Sono una fan delle sorelle Brontë e così come per la zia Jane, mi piace leggere ogni storia ispirata dai loro grandi romanzi e questo mi ha spinto a voler leggere questa graphic novel che in chiave completamente moderna ci porta nella vita di una Jane Eyre appena arrivata a New York e pronta per una nuova vita, si spera più felice di quella del passato.

Senza un soldo e vivendo in una specie di sgabuzzino si deve rimboccare le maniche per trovarsi un lavoro. Inizia come bambinaia per la figlia di un ricco uomo d'affari, Rochester, schivo ed impassibile, dal quale però Jane non si lascia impaurire così facilmente.
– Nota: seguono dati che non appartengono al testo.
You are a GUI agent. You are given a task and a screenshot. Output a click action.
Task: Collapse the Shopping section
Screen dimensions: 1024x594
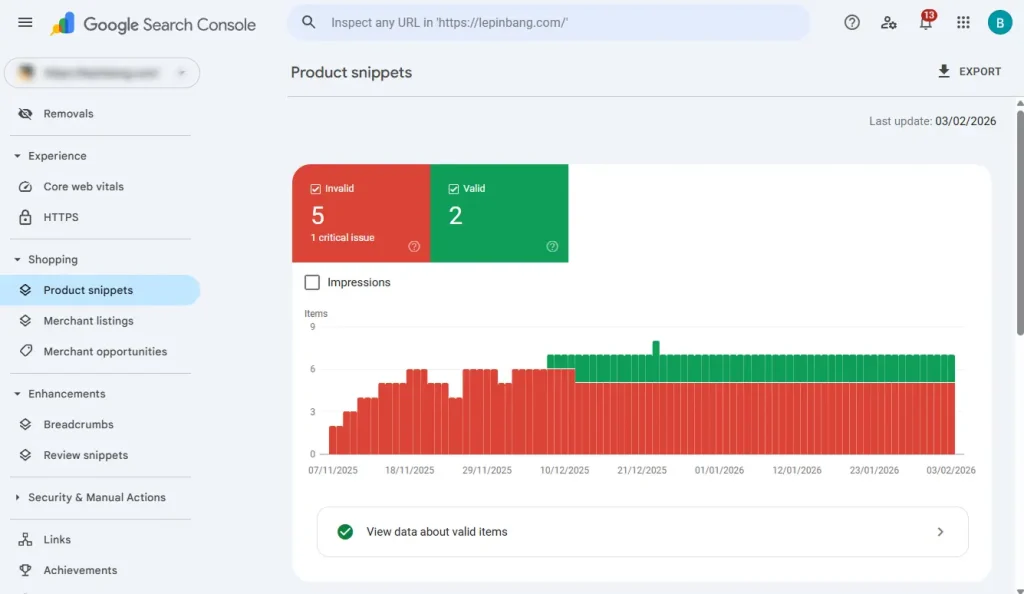point(17,260)
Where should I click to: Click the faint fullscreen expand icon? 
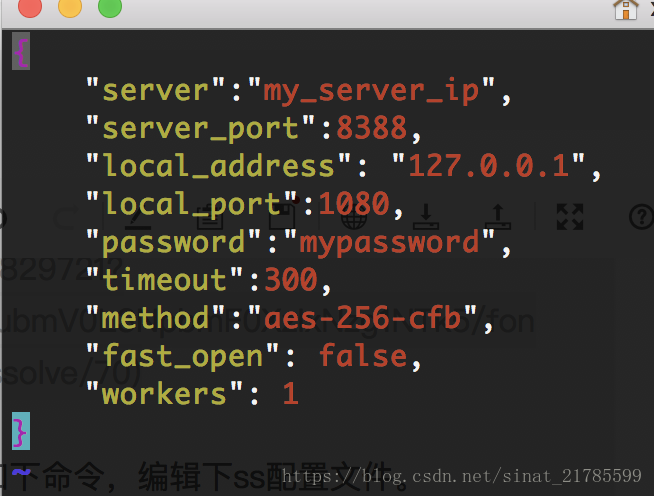coord(569,215)
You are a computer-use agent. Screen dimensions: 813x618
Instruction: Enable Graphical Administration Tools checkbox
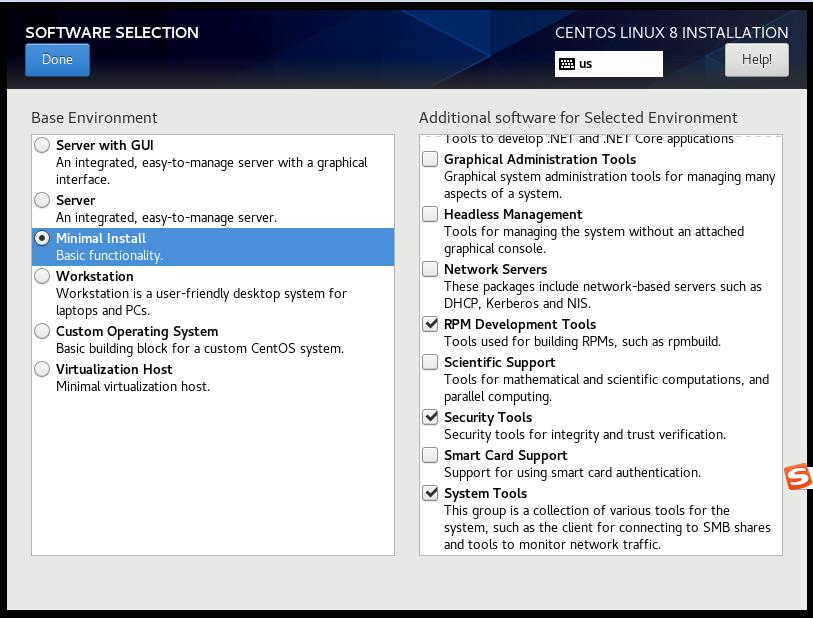pos(430,160)
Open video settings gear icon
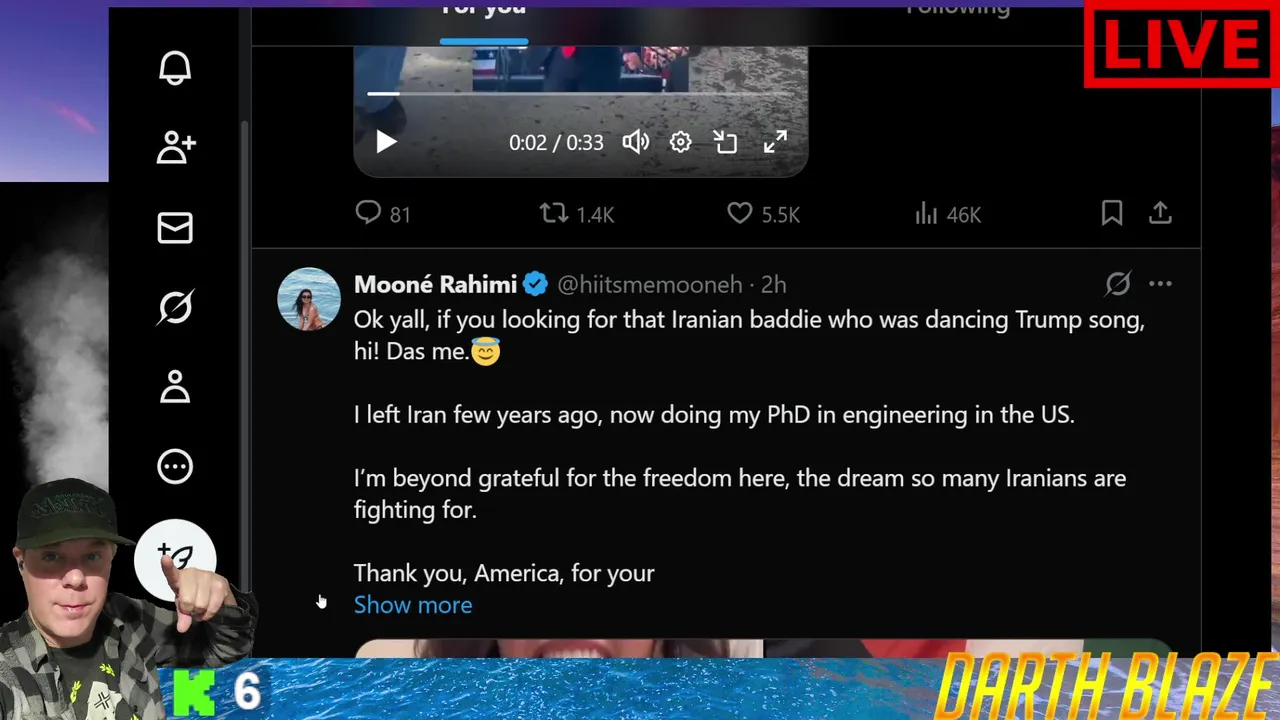Screen dimensions: 1280x720 680,142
Infatti questa Jane a differenza dell'originale è più determinata e si fa sentire, anche quando l'amore si insinua nel suo cuore non si tira indietro, neanche quando le cose non vanno proprio come vorrebbe. Non aspettatevi di rivere esattamente l'opera di Charlotte Brontë, ritroviamo molti aspetti simili ma il finale e un twist giallo inaspettato arricchiscono questo libro rendendolo più accattivante e in fondo molto meno drammatico, ottima scelta a mio parere per una versione illustrata.
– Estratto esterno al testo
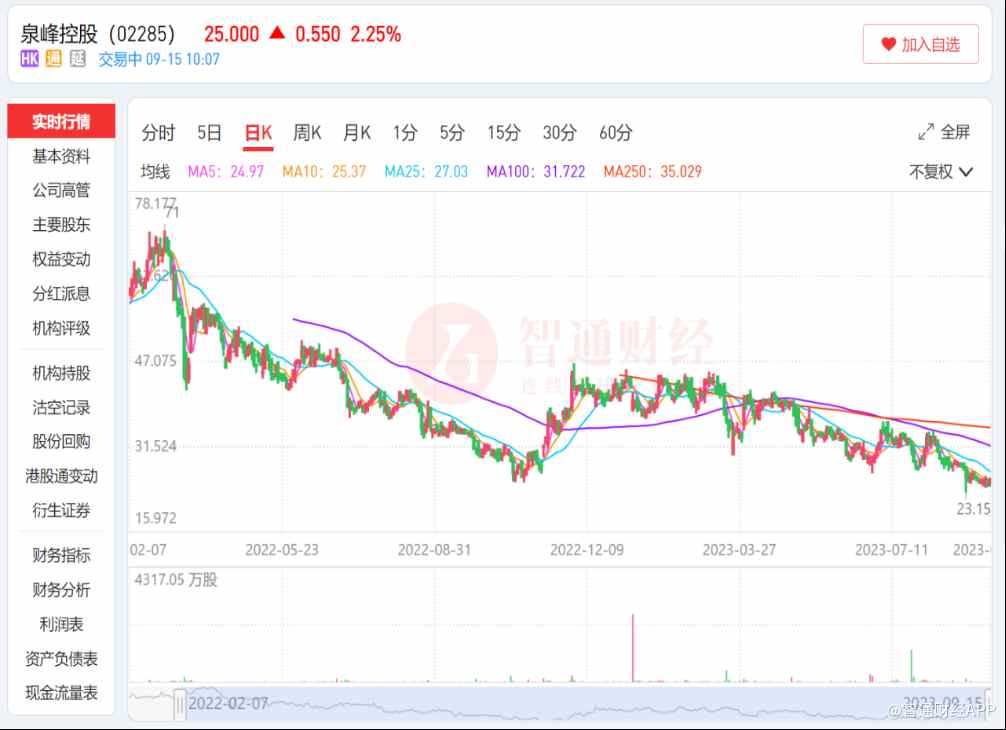Open the 沽空记录 short selling records
Screen dimensions: 1006x730
pos(61,407)
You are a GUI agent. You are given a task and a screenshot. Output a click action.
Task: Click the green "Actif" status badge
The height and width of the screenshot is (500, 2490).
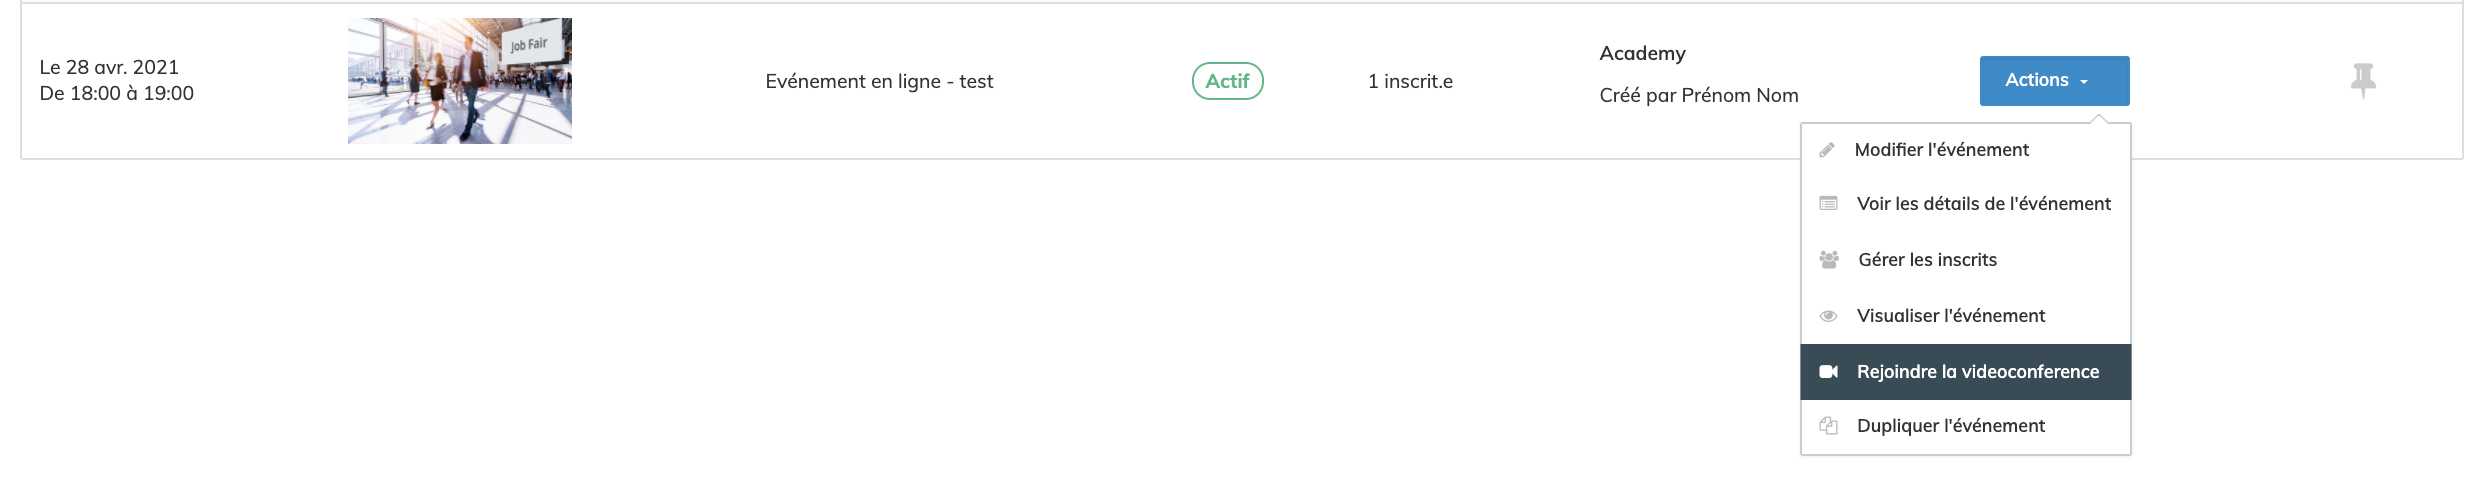tap(1227, 81)
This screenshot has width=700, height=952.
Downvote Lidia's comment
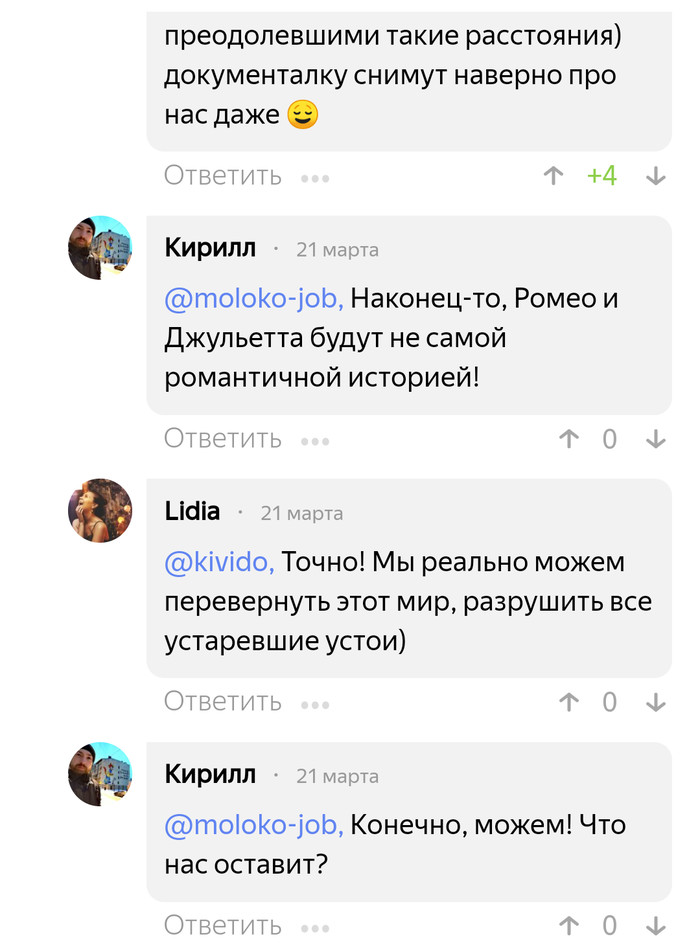tap(656, 702)
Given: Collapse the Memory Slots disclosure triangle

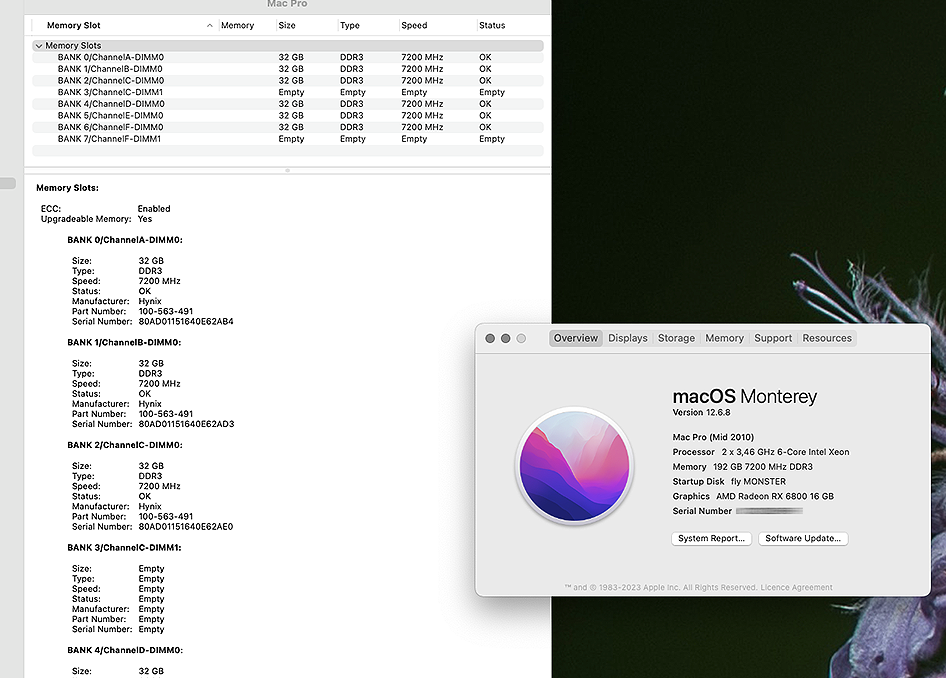Looking at the screenshot, I should click(x=38, y=45).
Mi sarei aspettata di leggere qualche pagina in più, a volte gli avvenimenti non sono fluidi e di solito preferisco cambi di scenario meno bruschi però ho amato i colori dei disegni, le vignette sembrano muoversi da sole incorniciate da sfondi monocromatici che intensificano le emozioni di ogni scena. I tratti sono decisi e si capisce che le tavole sono le vere protagoniste rispetto ai dialoghi che sono brevi e spesso non servono, si nota come l'autrice sia abituata a rendere reale ciò che scrive essendo una sceneggiatrice del grande e piccolo schermo.

Una lettura decisamente gradevole che si completa in tempo zero, un grande classico svestito dalla pesantezza del passato ma che ci narra sempre di un amore tragico e non convenzionale messo duramente alla prova dall'avidità e dalla follia dell'essere umano.